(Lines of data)
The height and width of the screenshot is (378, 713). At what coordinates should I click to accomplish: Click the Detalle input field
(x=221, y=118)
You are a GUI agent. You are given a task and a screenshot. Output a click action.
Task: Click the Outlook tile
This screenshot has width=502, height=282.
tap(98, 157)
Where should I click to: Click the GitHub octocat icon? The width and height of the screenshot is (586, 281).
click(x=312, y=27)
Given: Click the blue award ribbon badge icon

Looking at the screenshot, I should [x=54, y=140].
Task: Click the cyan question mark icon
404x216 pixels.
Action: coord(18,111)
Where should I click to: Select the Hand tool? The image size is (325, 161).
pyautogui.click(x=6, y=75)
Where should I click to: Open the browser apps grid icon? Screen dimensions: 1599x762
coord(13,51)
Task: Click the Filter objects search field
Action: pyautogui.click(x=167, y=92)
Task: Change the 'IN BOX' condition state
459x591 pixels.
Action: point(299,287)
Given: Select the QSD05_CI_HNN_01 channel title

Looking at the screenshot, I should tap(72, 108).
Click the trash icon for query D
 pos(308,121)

→ EXERCISE PROMPT:
Convert the lines above into a JSON list of strings, one string per line, leaving out blank lines. Begin at the line that contains "You are a GUI" and continue through the last line of the records.

→ RESULT OF THIS EXERCISE:
[
  "You are a GUI agent. You are given a task and a screenshot. Output a click action.",
  "Task: Click the Outlook tile",
  "This screenshot has width=502, height=282.",
  "tap(98, 157)",
  "Where should I click to: Click the GitHub octocat icon? The width and height of the screenshot is (586, 281).",
  "click(x=312, y=27)",
  "Given: Click the blue award ribbon badge icon",
  "Looking at the screenshot, I should [x=54, y=140].",
  "Task: Click the cyan question mark icon",
  "404x216 pixels.",
  "Action: coord(18,111)",
  "Where should I click to: Select the Hand tool? The image size is (325, 161).",
  "pyautogui.click(x=6, y=75)",
  "Where should I click to: Open the browser apps grid icon? Screen dimensions: 1599x762",
  "coord(13,51)",
  "Task: Click the Filter objects search field",
  "Action: pyautogui.click(x=167, y=92)",
  "Task: Change the 'IN BOX' condition state",
  "459x591 pixels.",
  "Action: point(299,287)",
  "Given: Select the QSD05_CI_HNN_01 channel title",
  "Looking at the screenshot, I should tap(72, 108).",
  "Click the trash icon for query D",
  " pos(308,121)"
]